Step-by-Step Walkthrough
Step 1: Feed the Raw Incident Data
After last night's payment service outage, Rafa has three data sources sitting on his desktop:
incident-slack-thread.txt— 200+ messages from the incident Slack channel, including the false starts, the "anyone else seeing this?" messages, and the 47 emoji reactionserror-logs-2026-02-16.json— application logs from 02:00-04:30 UTC, filtered to the payment servicedatadog-timeline.md— exported alert timeline from Datadog with metric values at each trigger point
He points the agent at all three. The total raw data: about 200 Slack messages (90% of which are noise), 15,000 log lines, and a 2-page alert timeline.

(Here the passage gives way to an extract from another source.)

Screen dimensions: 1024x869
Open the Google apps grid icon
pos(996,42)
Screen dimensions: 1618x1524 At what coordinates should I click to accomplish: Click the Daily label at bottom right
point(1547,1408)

Here's our incident from last night. I have:
- incident-slack-thread.txt (exported Slack conversation)
- error-logs-2026-02-16.json (application logs from 02:00-04:30 UTC)
- datadog-timeline.md (exported alert timeline)
Generate a postmortem following our template: title, summary, impact,
timeline, root cause, action items, lessons learned.
The agent's job is to find the signal in the noise: which 7 moments out of 200 messages actually matter, which log lines correlate with those moments, and what causal chain connects the first anomaly to the resolution.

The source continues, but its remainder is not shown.